A clown starts to juggle balls. For one act, he throws a ball vertically upwards and runs to a cage 6m away. He runs at a constant speed of 3 m/s...

Hello!

It is obvious that the time needed for a clown to return is `t_0=4s` (twice 6m divided by 3m/s). A ball must return to the same height after the same time.

Choose a vertical upward axis starting at the initial height of a ball. Then the height of a ball is `H(t)=V_0 t-(g t^2)/2,` where `V_0` is the initial speed we have to find, `t` is time and `g` is the gravity acceleration.

We need `H(t_0)=0` (a ball returns at the same time a clown returns).

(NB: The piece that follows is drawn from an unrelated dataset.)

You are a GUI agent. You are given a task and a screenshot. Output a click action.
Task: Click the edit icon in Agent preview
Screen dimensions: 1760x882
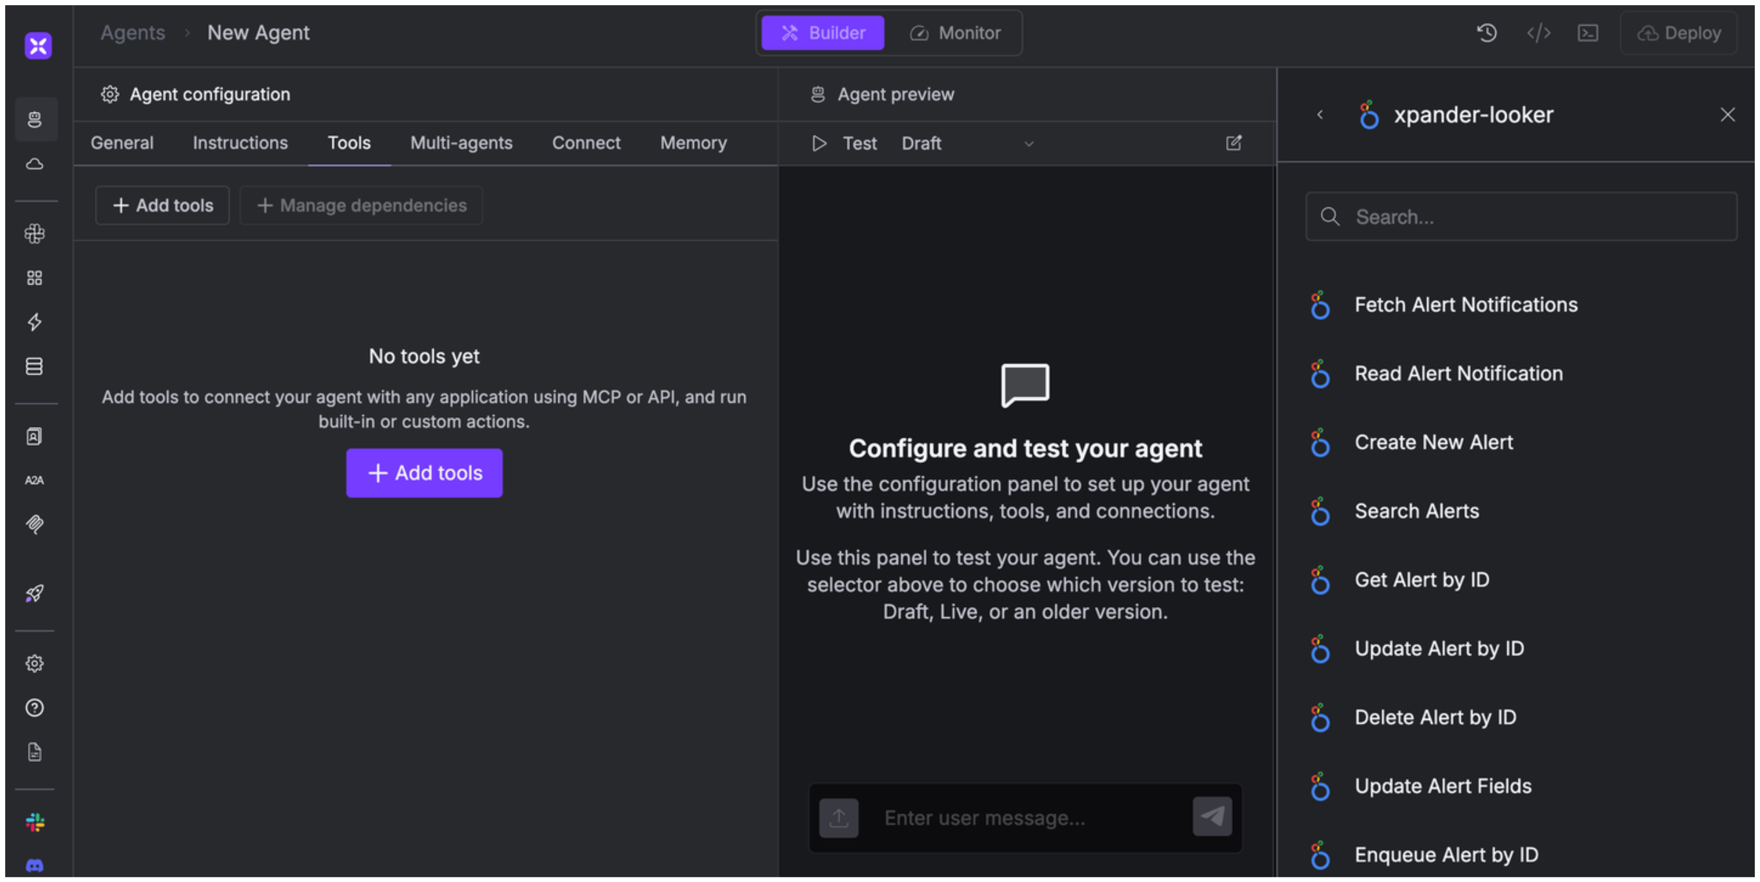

It is a simple equation for `V_0,` `V_(0) t_(0)=(g t_0^2)/2,` or `V_0=(g t_0)/2.` In numbers it is `(9.8*4)/2=19.6 (m/s).` This is the answer for (i).

For (ii), use that speed of a ball is `V(t)=V_0 - g t,` and that at the maximum height the speed is zero. So the time when the maximum height is reached is `t_1=V_0/g,` and the corresponding height is `H(t_1)=(V_0^2)/(2g)=(g t_0^2)/8=(9.8*4^2)/8=19.6 (m).`

This is the answer for (ii).